In honor of the fact that tomorrow at St. Paul's 9 young people will be examined and then confirmed in Christ with prayer and the laying on of hands, the following quote from the Blessed Martin Chemnitz:
Our theologians have often shown that if traditions that are useless, superstitious and in conflict with Scripture are removed, the rite of confirmation can be used in a godly fashion and for the edification of the church, namely, in this way, that those who were baptized in infancy (for that is now the condition of the church) would, when they have arrived at the years of discretion, be diligently instructed in the sure and simple teaching of the church's doctrine, and when it is evident that the elements of the doctrine have been grasped, be brought afterward to the bishop and the church. There the child who was baptized in infancy would by a brief and simple admonition be reminded of his Baptism, namely, what in his Baptism the whole Trinity conferred upon and sealed to him, namely, the covenant of peace and the compact of grace, how there Satan was renounced and a profession of faith and a promise of obedience was made.
Second, that the child himself would give his own public profession of this doctrine and faith.
Third, he would be questioned concerning the chief parts of the Christian religion and would respond with respect to each of them or, if he should show lack of understanding, he would be better instructed.
Fourth, he would be reminded and would show by his confession that he disagrees with all heathenish, fanatical, and ungodly opinions.

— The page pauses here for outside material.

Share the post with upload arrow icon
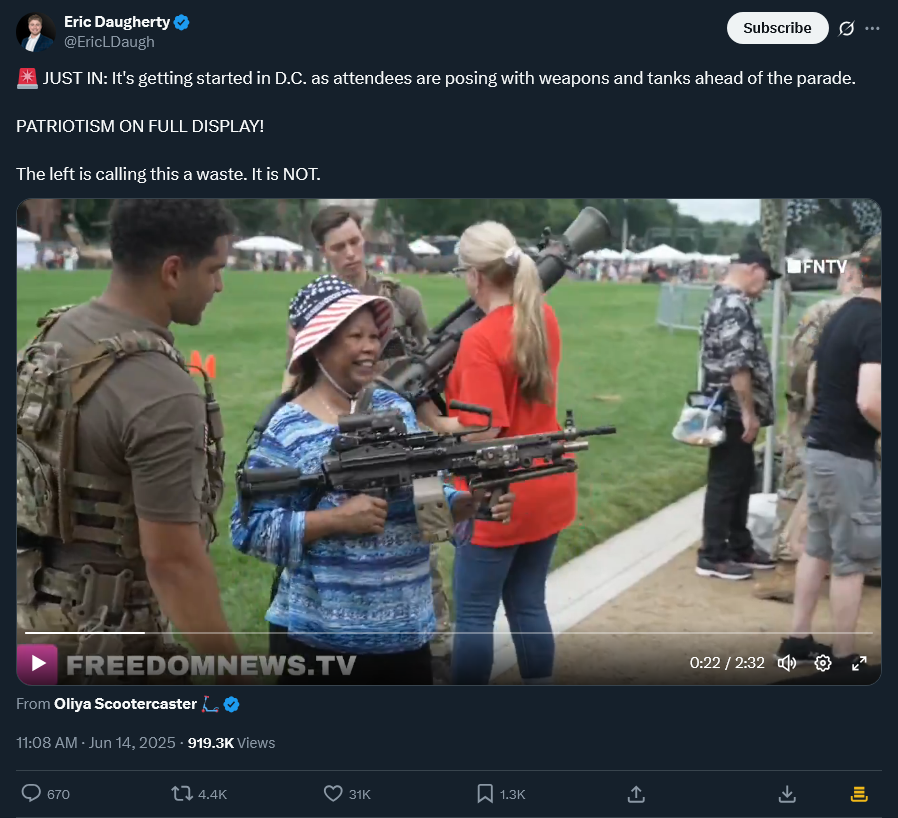Screen dimensions: 898x818 click(x=636, y=794)
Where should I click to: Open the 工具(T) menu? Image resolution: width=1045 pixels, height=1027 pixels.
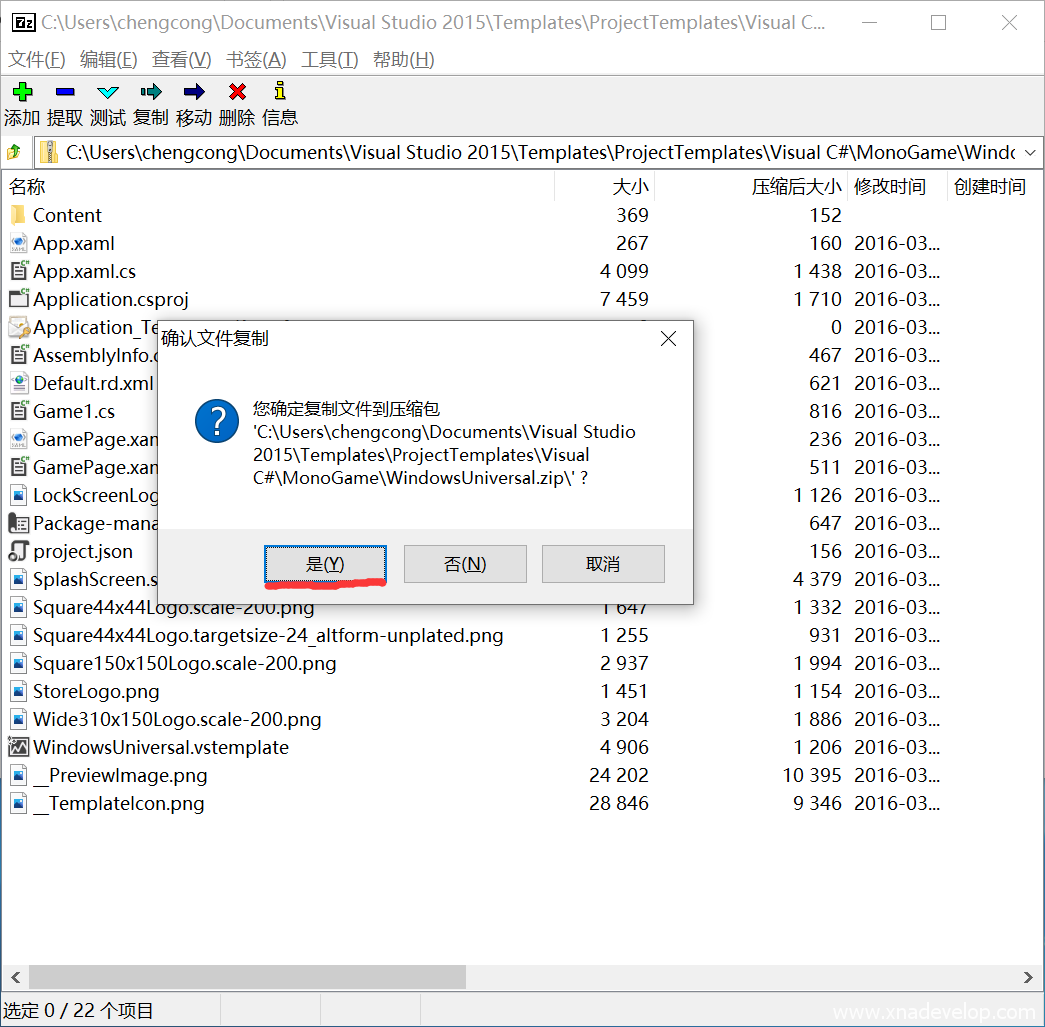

Fifth, there would be added an earnest and serious exhortation from the Word of God that he would persevere in his baptismal covenant and in this doctrine and faith and, by making progress in the same, might thereafter be firmly established.
Sixth, public prayer would be made for these children that God would deign, by His Holy Spirit, to govern, preserve, and strengthen them in this profession. To this prayer there could be added without superstition the laying on of hands. This prayer would not be in vain, for it relies upon the promise concerning the gift of preservation and on God's strengthening grace.
Such a rite of confirmation would be very useful for the edification of the young and the whole church. It would also be in harmony with both the Scriptures and the purer antiquity.